Richmond, Petersburg, and the Peninsula

August 8–9, 2011

On Sunday night we met a bunch of people we didn't know for dinner at a steak place. Joyce had some sorority connection. They were pleasant company, and the food was good. Then we headed to our various accomodations to rest up for the next day.

So in the morning we went to Petersburg to tour the battlefield there. We had a wonderful tour guide named Emmanuel Dabney. If you ever get to Peterburg and he is still on the staff there, be sure to take his tour. He is quite knowledgeable and is not shy about giving his opinions. The tour is quite extensive and involves driving between areas of interest.
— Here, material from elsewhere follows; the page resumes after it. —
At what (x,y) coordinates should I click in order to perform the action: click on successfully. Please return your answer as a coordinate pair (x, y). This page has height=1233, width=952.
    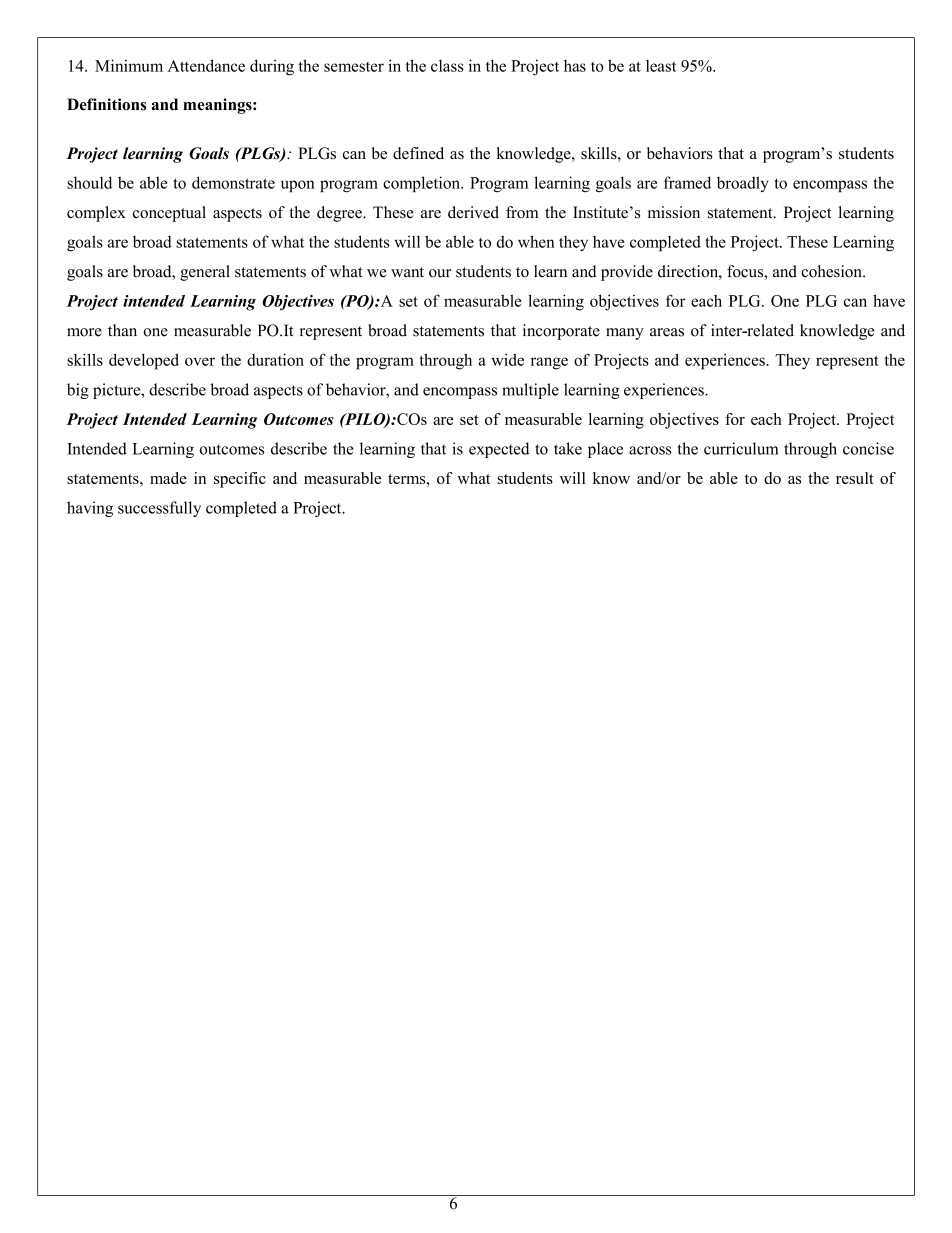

He said that one of Robert E. Lee's nicknames among the troops was "Shovels." (Another was "Granny.") Lee was trained as an engineer and always had them digging in and building stuff. The park has reconstructed the kind of defensive trenches in which the Confederate soldiers lived. During the siege conditions, they were your bedroom, dining room, bathroom, etc.

We enjoyed the main tour so much that we stayed on for his Crater tour. During the siege, Union forces dug a tunnel under a Confederate position and blew it up. The resulting chaos led to many more Union casualties than Conferederates, but still it was a tragic even all the way around. Our guide tended to emphasize the combination of arrogance and stupidiity of the leaders. You can read about the Crater here. The crater itself is now just some sunken areas.

After lunch and some other driving around in Petersburg, we went into Richmond. We did multiple tours of the parking garage that serves VCU, the hospital, downtown Richmond, and goodness knows what else, and eventually got to tour the Museum of the Confederacy and the Confederate White House. Afterward we did a more general driving tour of parts of the city and had supper near the Main Street Station.

On Tuesday we left Richmond and drove mostly on back roads through the area of the Peninsula Campaign. We went to Jamestown, first to the replica and exhibit park and then to the actual site where digs continue to discover things. I discovered that it was also a Civil War site besides the original settlement. It claims to be the first permanent English settlement, but I didn't see anybody still living there. We went on to Yorktown and did the driving tour and saw some demonstrations. Then we headed to Chesapeake for the night so we wouldn't have to contend with the Norfolk area morning traffic on our way to Kitty Hawk.